In an embodiment the method may further include rotating the freeform mirror in at least one of the x-axis, the y-axis, and the z-axis. Advantageously, a vehicle manufacturer and/or end-user may adjust (either manually or using a user interface that is coupled to a motor) the freeform mirror such that image rotation can be corrected for a plurality of different types of windshield and/or other types of combiners. Furthermore, image rotation can be corrected for a plurality of different location placements of the heads-up display unit.

BRIEF DESCRIPTION OF THE DRAWINGS

The features, objects, and advantages of the present disclosure will become more apparent from the detailed description set forth below when taken in conjunction with the drawings in which like reference numerals refer to similar elements.

____

• EXERCISES TO COMPLETE:
**1)** Which axes does the heads-up display excerpt say the freeform mirror may be rotated in? List all of them.
**2)** Reproduce the heads-up display excerpt word for word from "In an embodiment" to "heads-up display unit.".
Draw only on the heads-up display excerpt as your source.

____

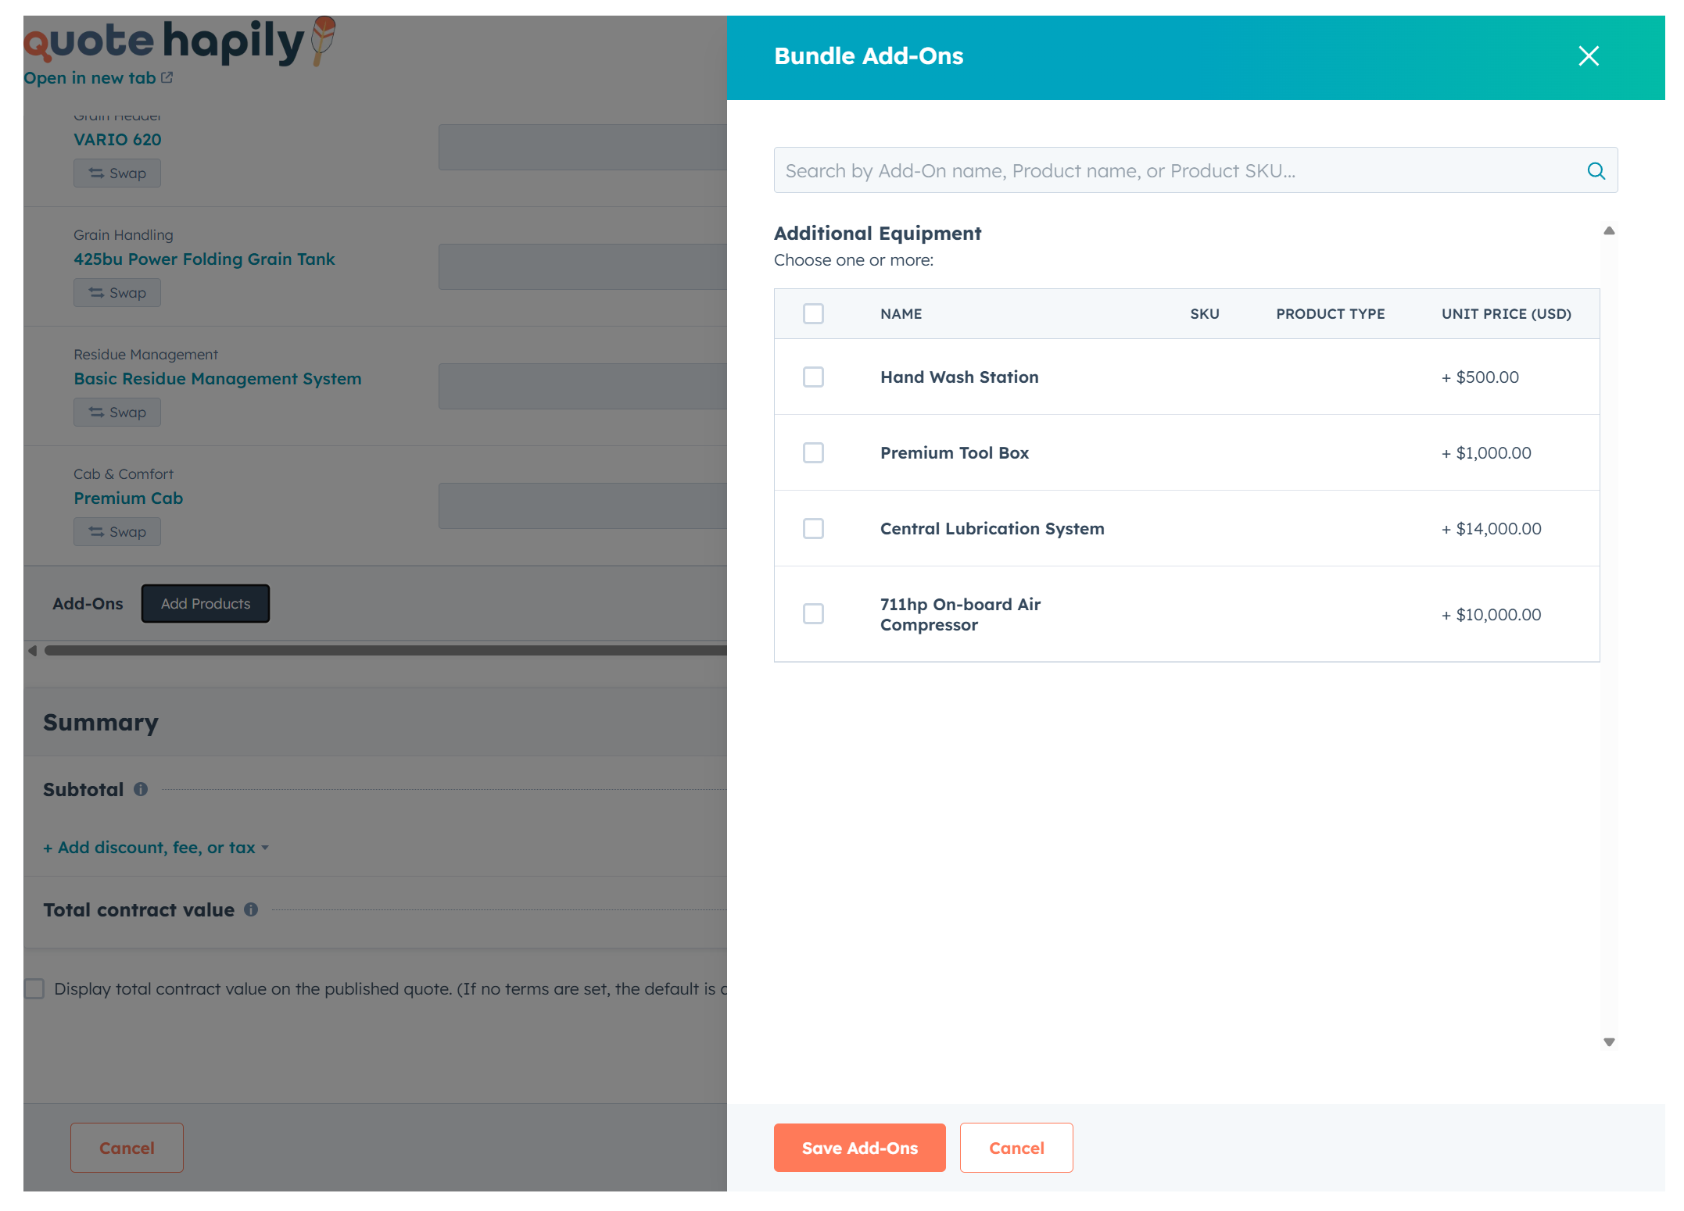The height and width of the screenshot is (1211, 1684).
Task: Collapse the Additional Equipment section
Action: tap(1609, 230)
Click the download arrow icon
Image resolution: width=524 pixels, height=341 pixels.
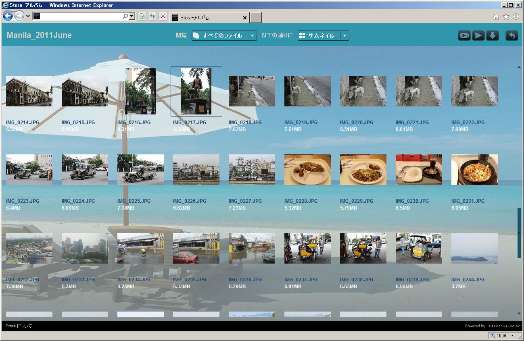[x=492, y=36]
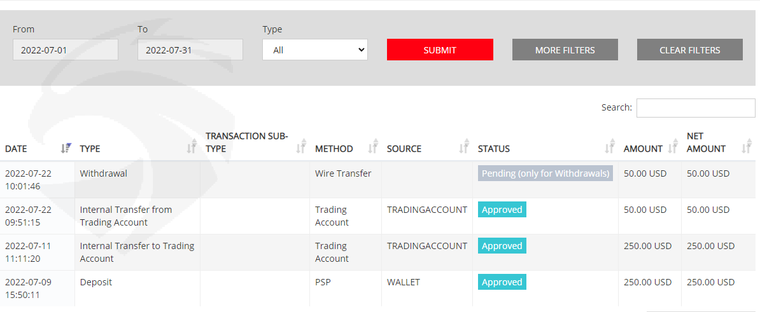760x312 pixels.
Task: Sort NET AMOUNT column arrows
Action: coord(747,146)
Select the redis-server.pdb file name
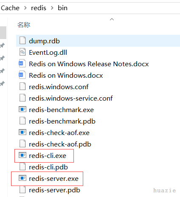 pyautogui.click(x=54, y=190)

____

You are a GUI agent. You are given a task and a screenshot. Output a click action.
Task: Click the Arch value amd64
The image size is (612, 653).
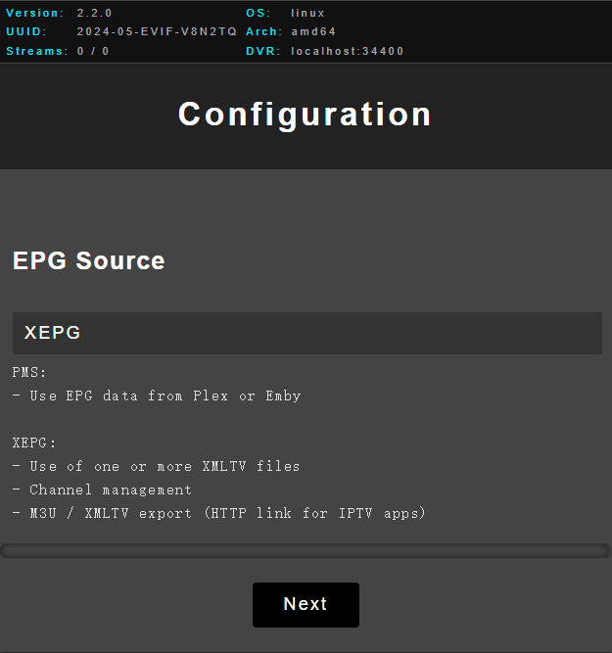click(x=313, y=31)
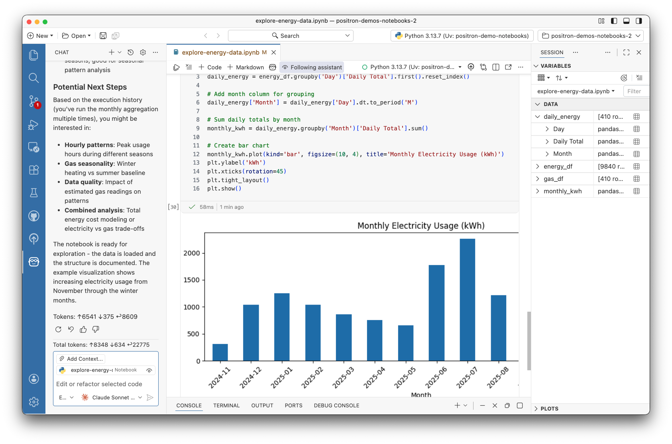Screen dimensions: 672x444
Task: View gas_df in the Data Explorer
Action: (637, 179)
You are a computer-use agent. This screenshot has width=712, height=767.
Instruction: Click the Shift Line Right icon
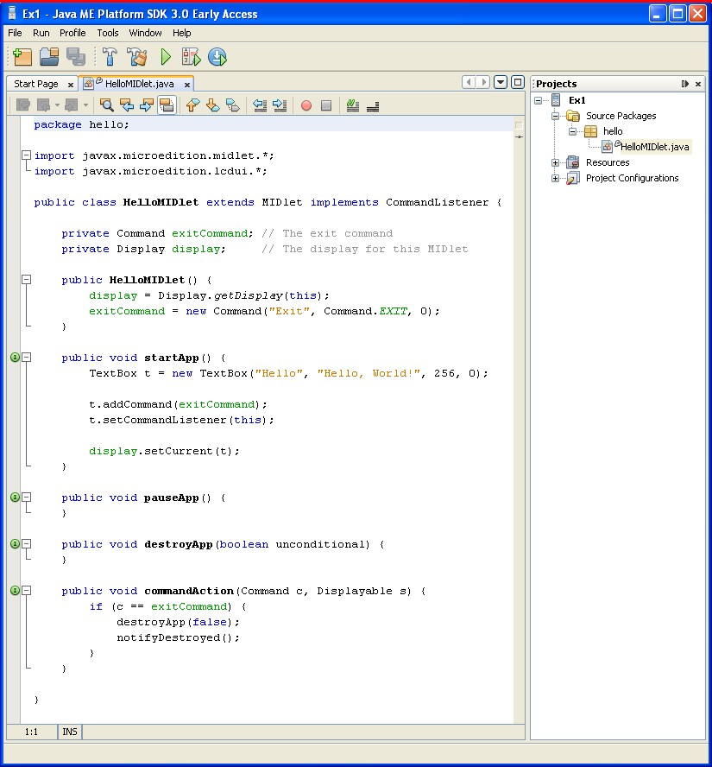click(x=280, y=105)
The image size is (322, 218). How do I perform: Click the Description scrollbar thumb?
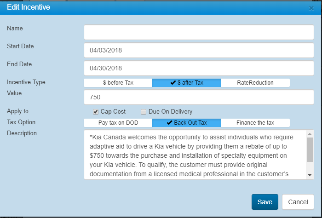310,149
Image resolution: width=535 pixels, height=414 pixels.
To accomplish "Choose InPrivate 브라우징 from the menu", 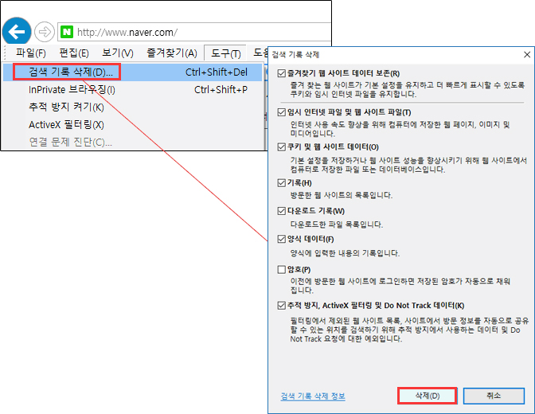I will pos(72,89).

____

• SET OF ANSWERS:
**1)** x-axis, y-axis, z-axis

**2)**
In an embodiment the method may further include rotating the freeform mirror in at least one of the x-axis, the y-axis, and the z-axis. Advantageously, a vehicle manufacturer and/or end-user may adjust (either manually or using a user interface that is coupled to a motor) the freeform mirror such that image rotation can be corrected for a plurality of different types of windshield and/or other types of combiners. Furthermore, image rotation can be corrected for a plurality of different location placements of the heads-up display unit.